[PROBLEM TO WORK ON]: Extract the data exactly, missing nothing.

[EXERCISE MATERIALS]:
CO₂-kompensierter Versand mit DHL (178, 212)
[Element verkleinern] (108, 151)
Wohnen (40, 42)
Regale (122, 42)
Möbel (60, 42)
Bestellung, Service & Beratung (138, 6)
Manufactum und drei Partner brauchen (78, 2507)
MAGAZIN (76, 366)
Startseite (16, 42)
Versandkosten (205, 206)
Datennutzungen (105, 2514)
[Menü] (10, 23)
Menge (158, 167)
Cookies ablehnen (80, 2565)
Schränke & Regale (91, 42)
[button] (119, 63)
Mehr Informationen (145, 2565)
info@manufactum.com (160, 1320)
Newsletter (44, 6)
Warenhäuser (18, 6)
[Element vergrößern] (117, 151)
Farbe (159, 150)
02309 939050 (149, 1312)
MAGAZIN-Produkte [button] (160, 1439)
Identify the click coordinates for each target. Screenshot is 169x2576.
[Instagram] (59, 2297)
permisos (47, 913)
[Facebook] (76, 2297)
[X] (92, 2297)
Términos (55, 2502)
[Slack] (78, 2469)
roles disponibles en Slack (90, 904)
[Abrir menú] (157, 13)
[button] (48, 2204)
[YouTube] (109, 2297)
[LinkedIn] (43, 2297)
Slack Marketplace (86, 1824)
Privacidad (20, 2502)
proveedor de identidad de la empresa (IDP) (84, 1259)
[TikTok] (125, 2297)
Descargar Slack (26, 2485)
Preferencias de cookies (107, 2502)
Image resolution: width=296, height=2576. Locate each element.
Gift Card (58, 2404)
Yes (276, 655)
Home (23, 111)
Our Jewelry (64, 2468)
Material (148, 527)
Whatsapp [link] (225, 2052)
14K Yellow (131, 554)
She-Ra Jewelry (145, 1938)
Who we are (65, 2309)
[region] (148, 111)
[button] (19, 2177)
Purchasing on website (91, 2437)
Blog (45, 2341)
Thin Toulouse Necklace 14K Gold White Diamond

[REPLY TO THE TASK]:
CO₂-kompensierter Versand mit DHL (178, 212)
[Element verkleinern] (108, 151)
Wohnen (40, 42)
Regale (122, 42)
Möbel (60, 42)
Bestellung, Service & Beratung (138, 6)
Manufactum und drei Partner brauchen (78, 2507)
MAGAZIN (76, 366)
Startseite (16, 42)
Versandkosten (205, 206)
Datennutzungen (105, 2514)
[Menü] (10, 23)
Menge (158, 167)
Cookies ablehnen (80, 2565)
Schränke & Regale (91, 42)
[button] (119, 63)
Mehr Informationen (145, 2565)
info@manufactum.com (160, 1320)
Newsletter (44, 6)
Warenhäuser (18, 6)
[Element vergrößern] (117, 151)
Farbe (159, 150)
02309 939050 (149, 1312)
MAGAZIN-Produkte [button] (160, 1439)
Identify the click coordinates for each target. Screenshot is 169x2576.
[Instagram] (59, 2297)
permisos (47, 913)
[Facebook] (76, 2297)
[X] (92, 2297)
Términos (55, 2502)
[Slack] (78, 2469)
roles disponibles en Slack (90, 904)
[Abrir menú] (157, 13)
[button] (48, 2204)
[YouTube] (109, 2297)
[LinkedIn] (43, 2297)
Slack Marketplace (86, 1824)
Privacidad (20, 2502)
proveedor de identidad de la empresa (IDP) (84, 1259)
[TikTok] (125, 2297)
Descargar Slack (26, 2485)
Preferencias de cookies (107, 2502)
Image resolution: width=296, height=2576. Locate each element.
Gift Card (58, 2404)
Yes (276, 655)
Home (23, 111)
Our Jewelry (64, 2468)
Material (148, 527)
Whatsapp [link] (225, 2052)
14K Yellow (131, 554)
She-Ra Jewelry (145, 1938)
Who we are (65, 2309)
[region] (148, 111)
[button] (19, 2177)
Purchasing on website (91, 2437)
Blog (45, 2341)
Thin Toulouse Necklace 14K Gold White Diamond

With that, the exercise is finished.